Creating SSL Certificates

Needed to do a bit of searching on the exact steps to create a ".cer" certificate. The default ssl-keygen will generate public and private keys, but this isn't enough for some applications. Some need a signed X509 certificate, which involves a couple extra steps. Note, because the certificate will not be signed by a trusted certificate authority, your browser/application may throw a fit and complain the certificate has errors. If that's the case, you can purchase an actual certificate from Verisign (very expen$ive) or from GoDaddy or some other lesser priced Certificate Authority your computer trusts. (Note, you could become your own certificate authority if you have complete control over the machines using your certificate. In which case, you can sign your own certificates and the browsers/apps will never complain).

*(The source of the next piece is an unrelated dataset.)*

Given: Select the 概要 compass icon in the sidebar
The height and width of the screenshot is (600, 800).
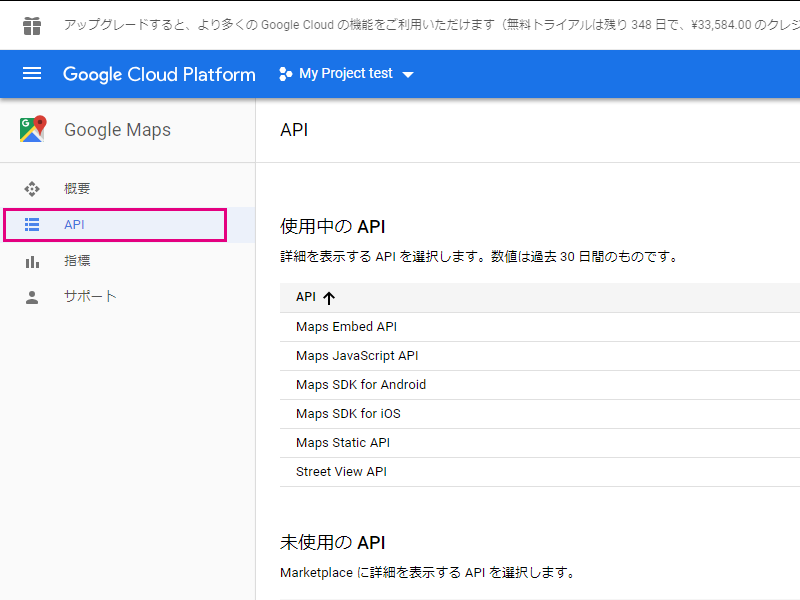Looking at the screenshot, I should coord(31,188).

Okay - let's get started. The following steps worked for me, and since I'll forget them, I've written them down as I'll likely need them again in the future.

First, run the ssh-keygen tool. 
cachedmemory>ssh-keygen
Generating public/private rsa key pair.
Enter file in which to save the key (/home/cachedmemory/.ssh/id_rsa):
(Press Enter to accept the default location)
Enter passphrase (empty for no passphrase):
(Enter a passphrase if you like - it's more secure if you do)
Enter same passphrase again:

Your identification has been saved in /home/cachedmemory/.ssh/id_rsa.
Your public key has been saved in /home/cachedmemory/.ssh/id_rsa.pub.
The key fingerprint is:
xxxxxxxxxxxxxxxxxxxxxxxxxxxxxxxxxx cachedmemory@localhost
The key's randomart image is:

You should have two files created in the default folder: id_rsa and id_rsa.pub. These are your private and public keys. Woo hoo!

Okay - lets get cracking on generating that certificate things like browsers use, the X509 certificate.

cachedmemory> cd .ssh
cachedmemory> openssl req -new -x509 -key id_rsa -out unsigned-cert.csr -days 1095
(Enter whatever values you feel are necessary.)

You now have a .csr file you can use. All set!